Content starts
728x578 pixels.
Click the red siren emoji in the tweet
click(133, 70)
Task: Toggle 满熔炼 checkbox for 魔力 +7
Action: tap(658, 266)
Content ends
> _Exercise aim_:
All the entries above need to be reproduced exactly.

> _Task result_:
728x578 pixels.
Click the red siren emoji in the tweet
click(133, 70)
Task: Toggle 满熔炼 checkbox for 魔力 +7
Action: tap(658, 266)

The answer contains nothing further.